At the next feed I have to say goodbye to my cheerful domestique as the route splits between the medium and the long, thanks Tom. The divide means I spend at least the next ten miles alone as the full route is significantly less enticing today, can’t think why that might be, so I settle into a steady but meaningful pace, enjoy the quiet roads and doo, doop, doop, doo, doo, doop, doop to myself to keep tempo. The cyclo-cross gearing on the Litespeed helps with weary legs, both on the climbs and the need to keep the knees happily spinning rather than grinding as slamming it into the 53 on my road bike would tempt me to. I play leapfrog, slowly reel in any bobbing lycra up ahead, shamelessly suck on their wheels for a bit, maybe have a bit of a chat, crack on. Repeat.
I have hills stuck in my thigh memory from last year that I am wary of as I approach and then gladly tick them off to mark the passing of the day. That long drag up the valley that steepens at the very top as it runs out of hill, the long sinewy road up Ashey Down, the short sharp ramp up The Shute to Newchurch, the weary rise into the wind to Blackgang, and the Military Road, oh, the misery of the Military Road that only leads to the evil sting up Brighstone Down and not forgetting the final two cheeky climbs up Shippards Chine and Compton Down just when you think it’s all over, and those are just the ones I remember standing out in 2300 metres of climbing.
The last gasps of both the 100 miles and the riders wiggle and weave around the western tip of the island to make the distance up to the full century as last year’s ride fell short of OCD happiness by a couple of clicks, plenty of unsporting sportivists have had enough though and are cutting corners wherever they can just to get home because they don’t care about such important things. As if by some miracle the sun has broken through for the day’s last hurrah and the final six or seven miles are done in that delicious ecstasy of knowing that I had ridden myself completely empty but was close enough to the finish to push it hard and rinse myself even further. Full gas round the closing twisty sun-dappled lanes until the legs went piff, recover for a minute, go full speed again, implode, laugh.
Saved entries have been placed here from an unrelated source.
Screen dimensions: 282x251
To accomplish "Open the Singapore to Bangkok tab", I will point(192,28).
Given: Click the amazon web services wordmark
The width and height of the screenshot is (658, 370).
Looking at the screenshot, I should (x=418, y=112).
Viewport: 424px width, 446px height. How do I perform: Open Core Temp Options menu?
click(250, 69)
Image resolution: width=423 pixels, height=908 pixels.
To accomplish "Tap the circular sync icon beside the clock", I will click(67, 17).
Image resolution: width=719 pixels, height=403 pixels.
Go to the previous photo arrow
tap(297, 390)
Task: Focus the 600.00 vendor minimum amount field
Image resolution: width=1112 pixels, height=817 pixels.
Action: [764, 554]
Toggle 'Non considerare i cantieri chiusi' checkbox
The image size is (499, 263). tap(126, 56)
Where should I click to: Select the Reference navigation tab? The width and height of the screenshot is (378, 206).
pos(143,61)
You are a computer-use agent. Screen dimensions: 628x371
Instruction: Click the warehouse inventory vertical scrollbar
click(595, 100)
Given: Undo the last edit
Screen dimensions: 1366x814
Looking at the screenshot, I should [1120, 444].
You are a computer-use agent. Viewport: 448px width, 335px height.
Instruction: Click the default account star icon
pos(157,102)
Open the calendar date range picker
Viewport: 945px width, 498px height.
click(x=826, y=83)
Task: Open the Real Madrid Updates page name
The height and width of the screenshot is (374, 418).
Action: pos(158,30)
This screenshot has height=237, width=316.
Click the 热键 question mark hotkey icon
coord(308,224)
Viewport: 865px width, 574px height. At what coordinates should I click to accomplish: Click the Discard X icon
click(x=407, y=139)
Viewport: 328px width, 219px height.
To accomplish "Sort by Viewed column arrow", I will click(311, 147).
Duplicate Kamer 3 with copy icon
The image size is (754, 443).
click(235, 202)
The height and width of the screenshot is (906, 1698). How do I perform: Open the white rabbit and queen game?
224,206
At the finish I collapse on the same bit of ground as yesterday with a free cup of tea and muffin, sausage sandwich and can of Fanta again, legs dirtier than they were at the end of yesterday’s off-road jolly, grimy with road filth and a patina of tiredness. I pat the bike, good adaptable beastie. Part Two of Stupid. Done. Dusted. Tick.
In two big rides over a weekend I think I’ve covered the best of what the island has to offer in terms of both tarmac and trails, I must have, there can’t be anything left. With one nice day in the sun and one long grey damp tired day it wasn’t Epic, apart from the Rapha incident, I didn’t go on A Journey, apart from on a ferry, and I didn’t get a medal, although I did get a t-shirt and a free muffin. It was none of those things required to make a good story; it was just a bit hard. Once in a while it’s good to do something that scares you a little bit when you’re stood at the start, if only to discover that it doesn’t actually kill you. Probably.
And if you have shabby bar-tape you’d better be doing something worthwhile to overcome it.